Este projeto nasceu numa das "Conversas à volta do Vinho" realizadas no Colegio de Agronomia da Regiao Sul da Ordem dos Engenheiros, que incentivaram o produtor e a família a recuperarem uma vinha, em tempos explorada por diversas ordens religiosas, como a Ordem do Templo, que produziam vinho desde o início da Fundação de Portugal,  preservando assim uma pequena parte da História e Cultura de Portugal.
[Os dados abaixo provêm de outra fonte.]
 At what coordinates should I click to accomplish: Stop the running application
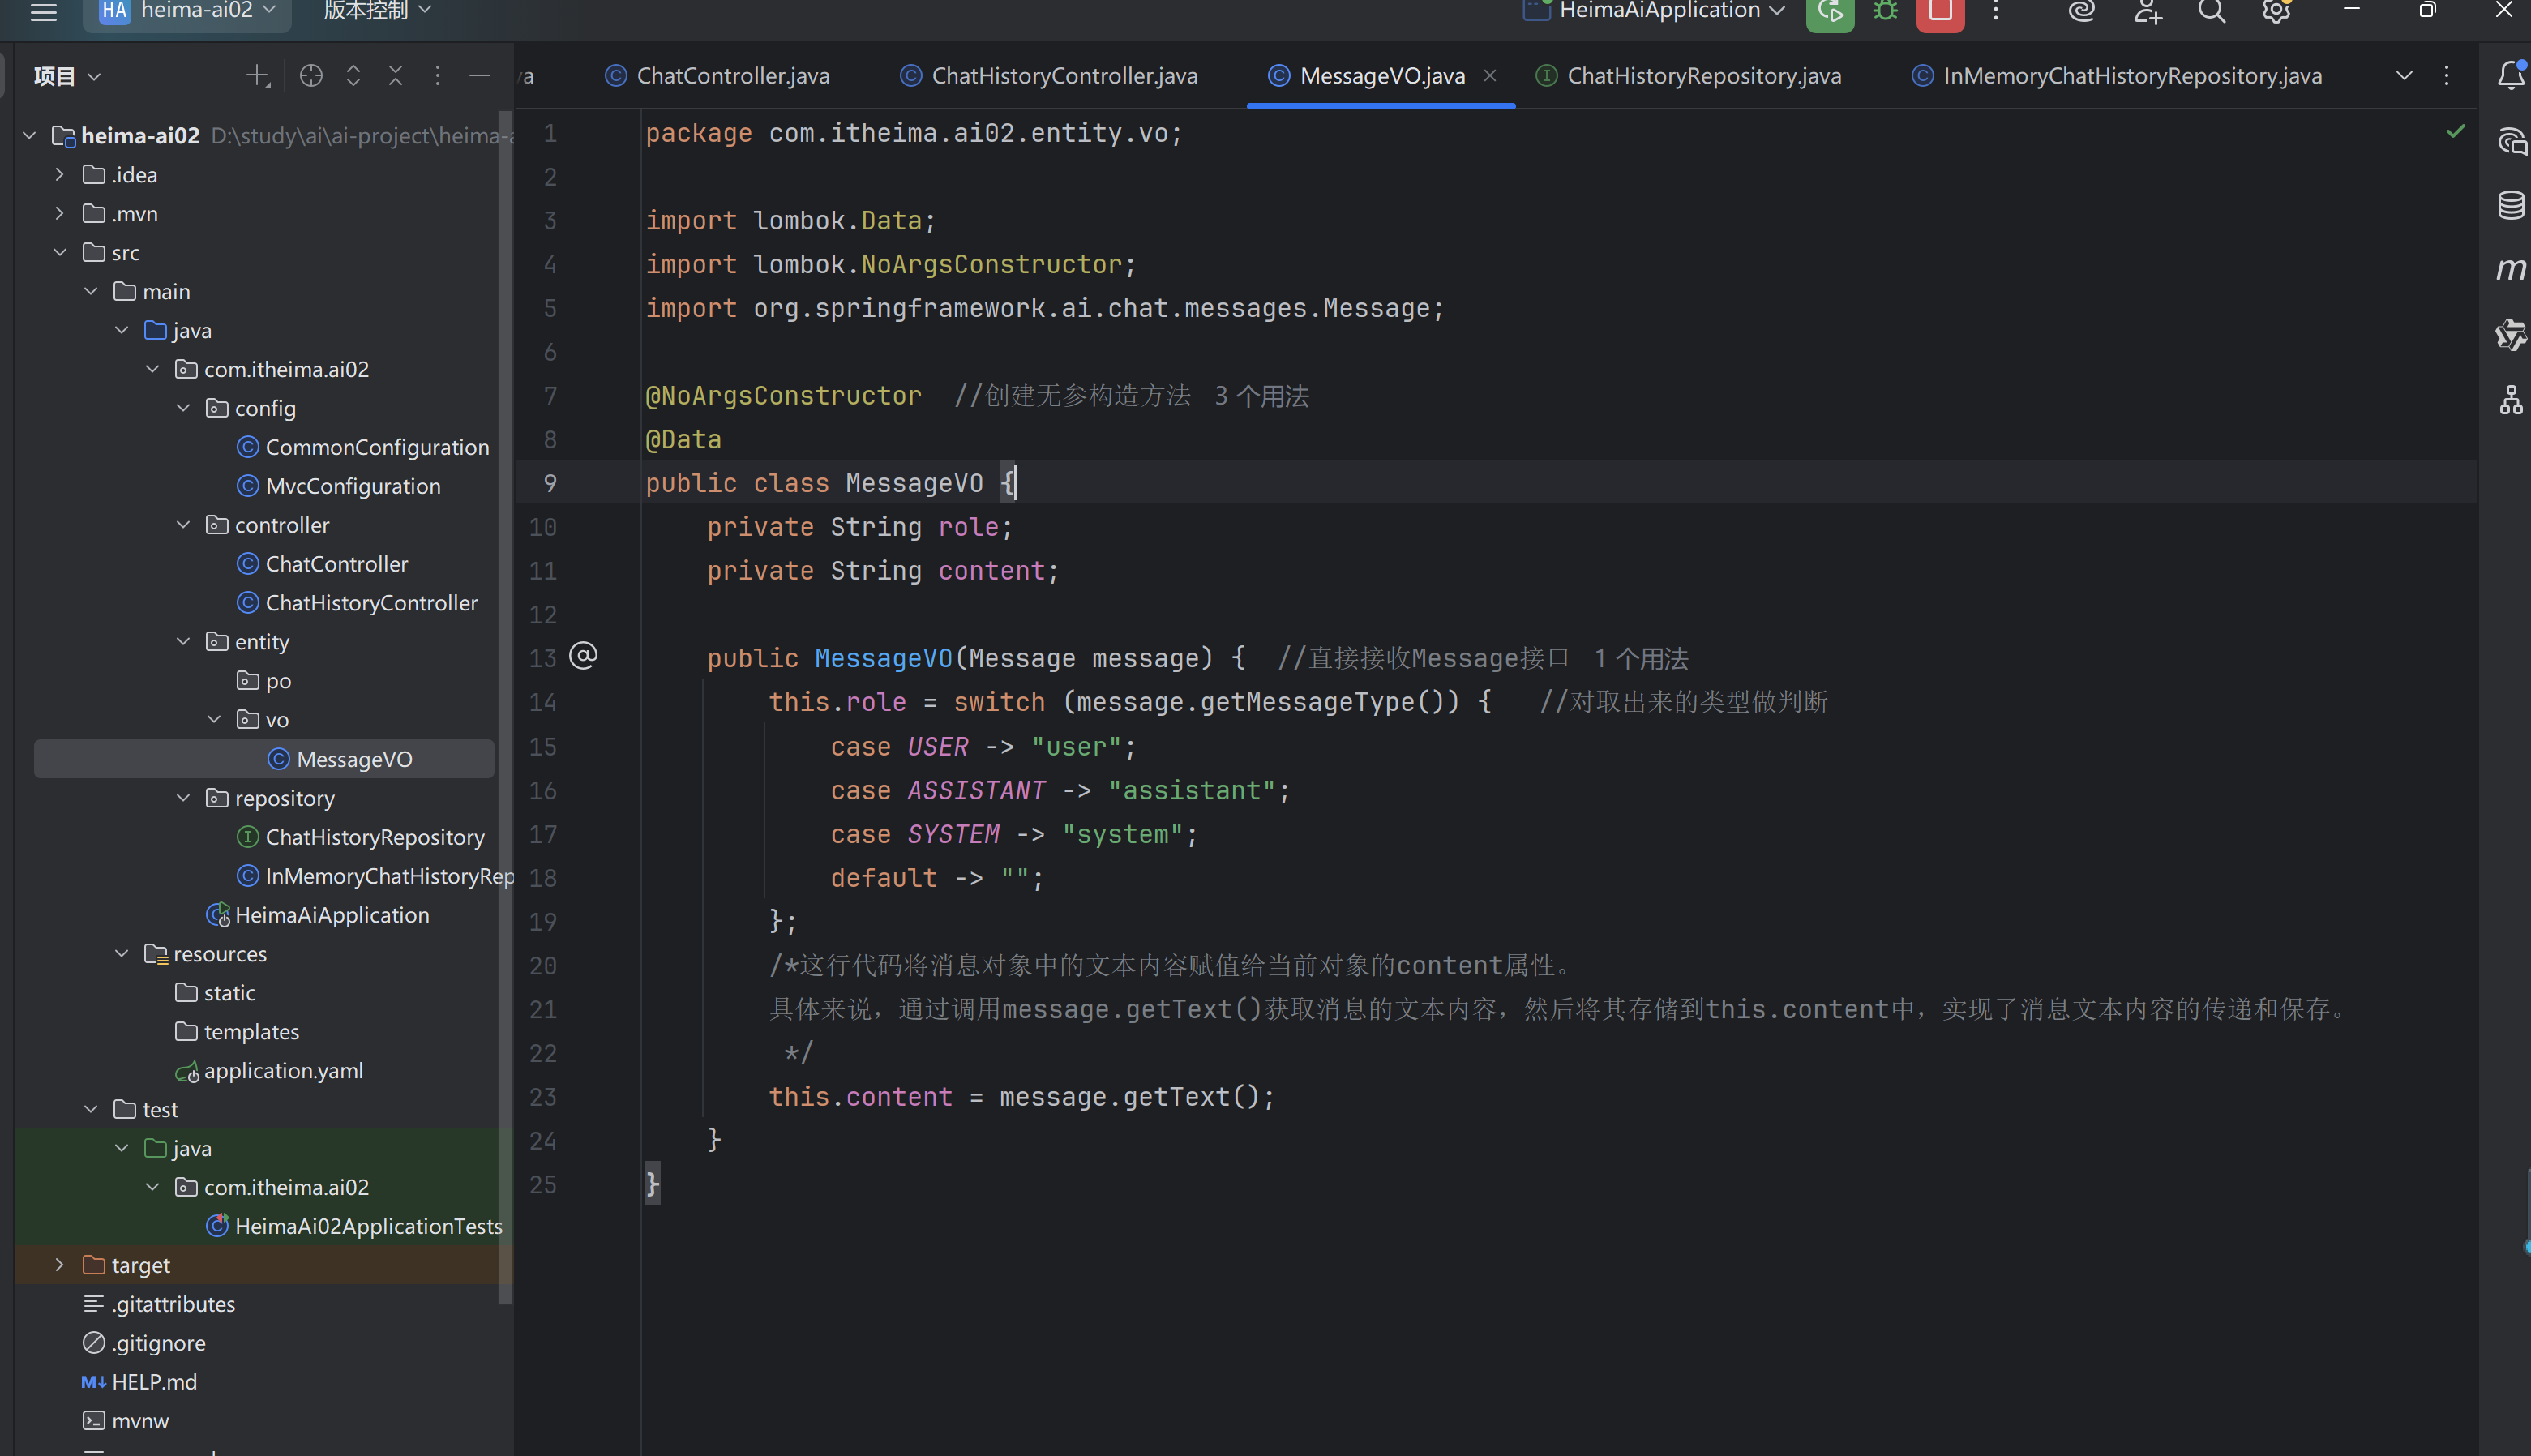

A família Jerónimo e o produtor do vinho, Eng.º Pedro Jerónimo, acompanhado pelo Professor Virgílio Loureiro e Professor José Sobral, estão a desenvolver o projeto de recuperação da "Vinha da Ordem " que fica situada na aldeia de Valhelhas, no Parque Natural da Serra da Estrela, num escondido vale na margem esquerda do Rio Zêzere.

O produto âncora deste projecto é o Vinho da Ordem, inspirado na matríz  dos antigos vinhos da Europa.

Com processos de produção naturais este é um vinho singular feito a partir de cêpas centenárias é ideal para provar entre família e amigos.

Agradecemos à Ordem dos Engenheiros, com especial gratidão ao Engenheiro Fernando Mouzinho, que com seu empenho tem permitido dar a conhecer este projecto a todos os colegas, amigos e apreciadores.